Node Resource Details

  • Node name: node unique identifier.
  • CPU usage: (used CPUs / total CPUs) on the node.
  • Partition: partition the node belongs to.

Task Monitoring

Task fields:

  • Task ID: system-generated unique identifier for each submitted task.
  • Task name: name provided by the user when submitting the task.
  • User: user account that submitted the task.
  • Status: execution stage (running, queued, completed, failed, and so on).
  • Created at: time when the task was submitted.
  • Started at: time when the task actually started.
  • Finished at: time when the task completed.
  • Runtime: elapsed time from start to finish.
  • Total CPU cores: total CPU cores requested by the task.
  • GPU count: number of GPUs requested by the task.

License Monitoring

License Overview

  • Total: total number of licenses granted to the cluster for a given software.
  • In use: number of licenses currently in use by tasks.
  • Available: remaining available licenses.
  • Users: number of distinct users currently consuming the license.
  • Overall utilization: overall license utilization, reflecting resource pressure.
  • Health status: color-coded health indicator (critical red / warning yellow / normal green).

License Details

  • Feature: the licensed feature/module name.
  • Total: total licenses for this feature.
  • In use: used licenses for this feature.
  • Available: remaining licenses for this feature.
  • Utilization: utilization percentage for this feature.
  • Users: number of users consuming this feature.
  • Status: current health status for this feature.

Per-User Usage

  • User-level details: per-user consumption of each license feature.
  • Search: filter by username or feature name.

FAQs

  • Are CPU and memory usage metrics on the dashboard fully real-time?
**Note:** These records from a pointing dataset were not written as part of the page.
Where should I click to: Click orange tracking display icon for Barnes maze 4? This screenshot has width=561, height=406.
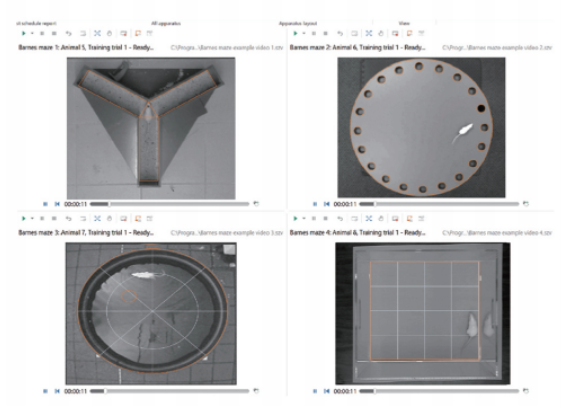tap(409, 218)
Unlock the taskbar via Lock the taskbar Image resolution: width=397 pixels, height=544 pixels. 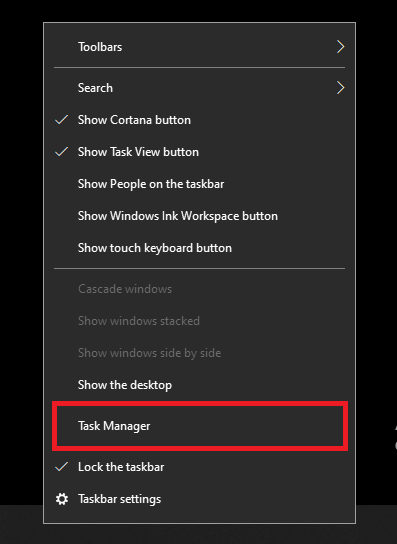(200, 467)

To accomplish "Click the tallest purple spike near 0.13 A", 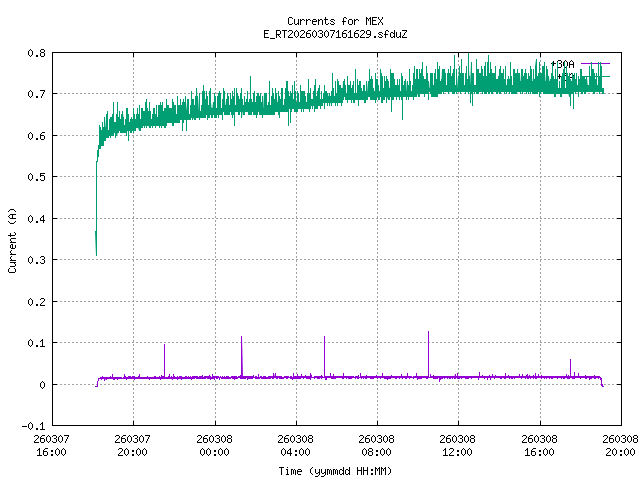I will (x=428, y=334).
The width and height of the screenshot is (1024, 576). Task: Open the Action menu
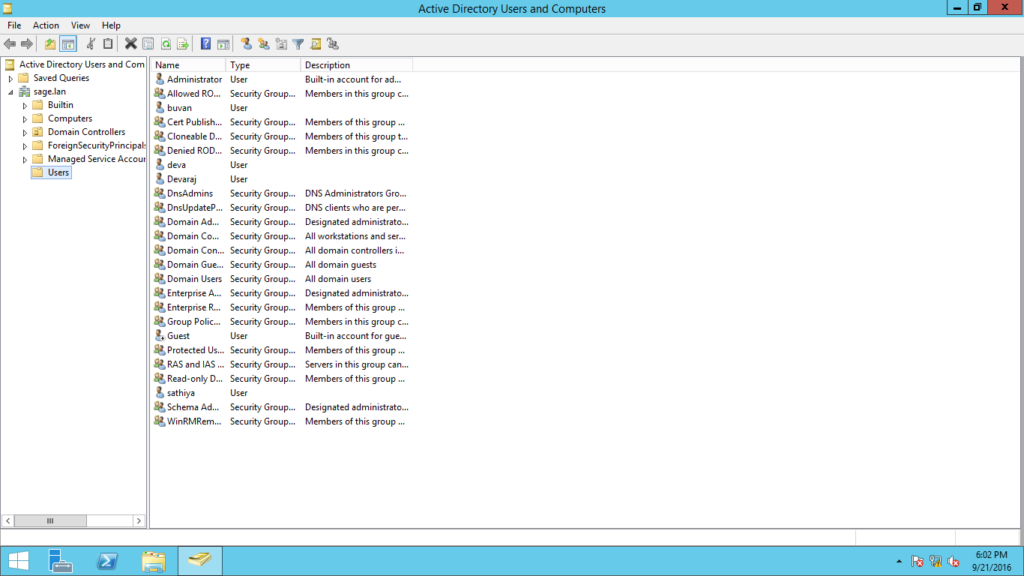point(46,25)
    • There is usually a data collection delay for CPU and memory metrics (typically around 1 to 3 minutes). This is a trade-off between monitoring accuracy and system performance.
  • How often is license usage updated?

    • License metrics are typically updated every 1 to 3 minutes. When license status changes (for example, from "normal" to "warning"), the dashboard will refresh after the next collection cycle.